The thought of a new baby in that house made me smile. There had been so many fun times there raising our children. Interesting ones too. I wondered if they would sleep on the floor next to the crib to keep their child from crying until they were sure they were asleep and then spend the next hour slowly rolling to the door to make their great escape as to not wake the baby. Or if they would treasure as much as I did walking into their room in the morning to sleepy grins, bed head and outstretched arms that melted into the warmest hugs ever. I wondered if their boy would poop in his trash can the way mine did when we were potty training him. Regardless, the thought of someone else starting the cycle all over seemed right. But the fact that the house was old enough to have a second life meant that WE were older. That our KIDS were older. In fact our oldest is going to be a senior and gets no less than two brochures from colleges in the mail a day. Her new prom dress is hanging in the spare room just off the front hallway. The fact that they are rapidly approaching “adulthood” smacks me in the face daily. But tonight I indulged myself and took a walk down memory lane.

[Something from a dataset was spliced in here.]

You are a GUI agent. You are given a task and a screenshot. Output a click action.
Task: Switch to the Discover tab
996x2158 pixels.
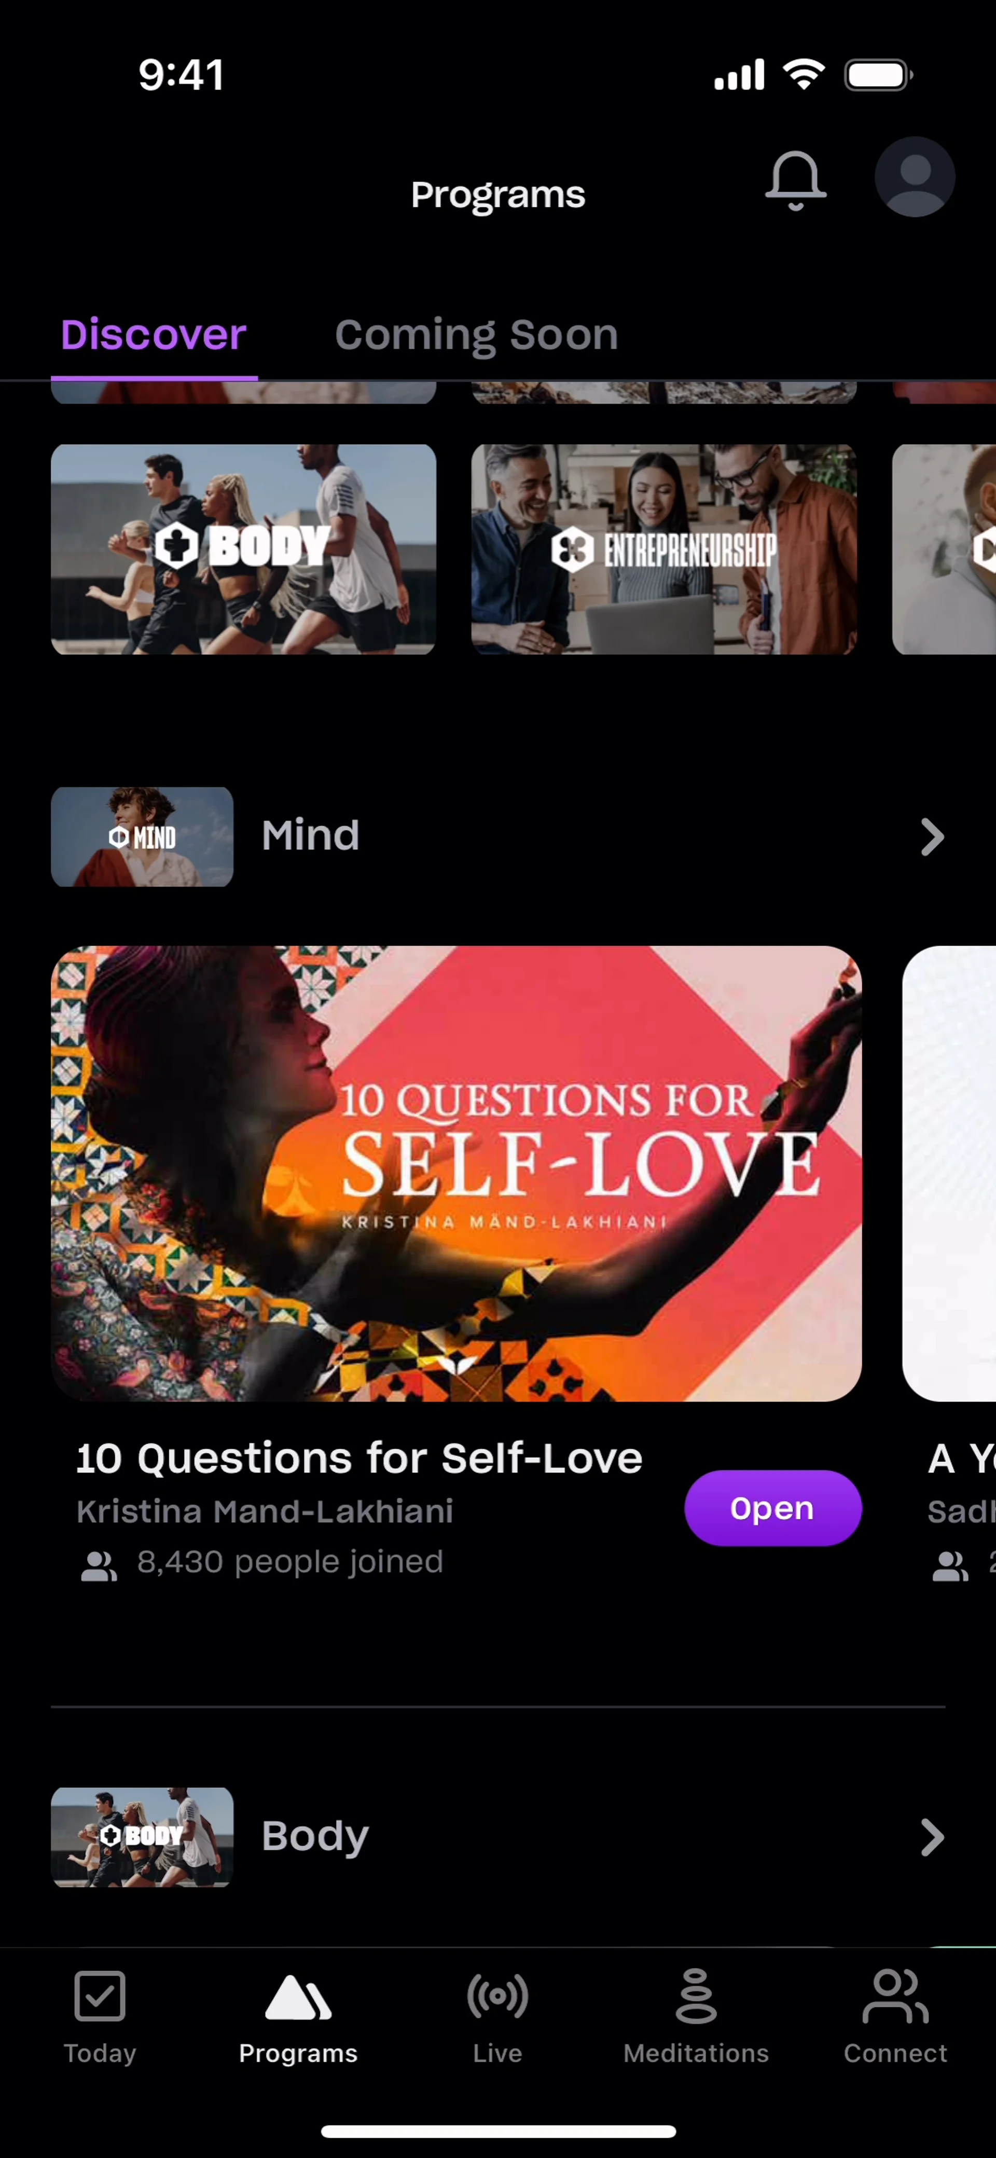(153, 334)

I remembered first steps and countless highchair meals and play dates. Christmas mornings and birthday parties. And so did my kids. Hours, days, months of mundane occurrences and special events. After we dropped their friend off Drew said, “I miss that house”. After asking what he missed he said the kitchen. “Why?” I prodded. “Because the last time I heard Papa’s voice was in the kitchen.” And then my Mary said the perfect thing, “Memories don’t stay in the house. You take them with you.” The slow, steady beat of your heart keeping them close and feeling like no time has passed. Just like it all happened yesterday.
Leaving that house on the day before we closed was one of the hardest things I’ve ever had to do. We were all crying and I asked my very tired, very stressed out husband if we could take it all back. But it was the right thing to do. It was time to go and leave it to a new family to make new memories and welcome new babies. New life stages are happening here and they’re happening there. We’re all sleep deprived for different reasons. But thinking about the new life in that old house makes me glad I’m part of the circle. And very glad that the upstairs of 721 is used to puke. It’s going to happen.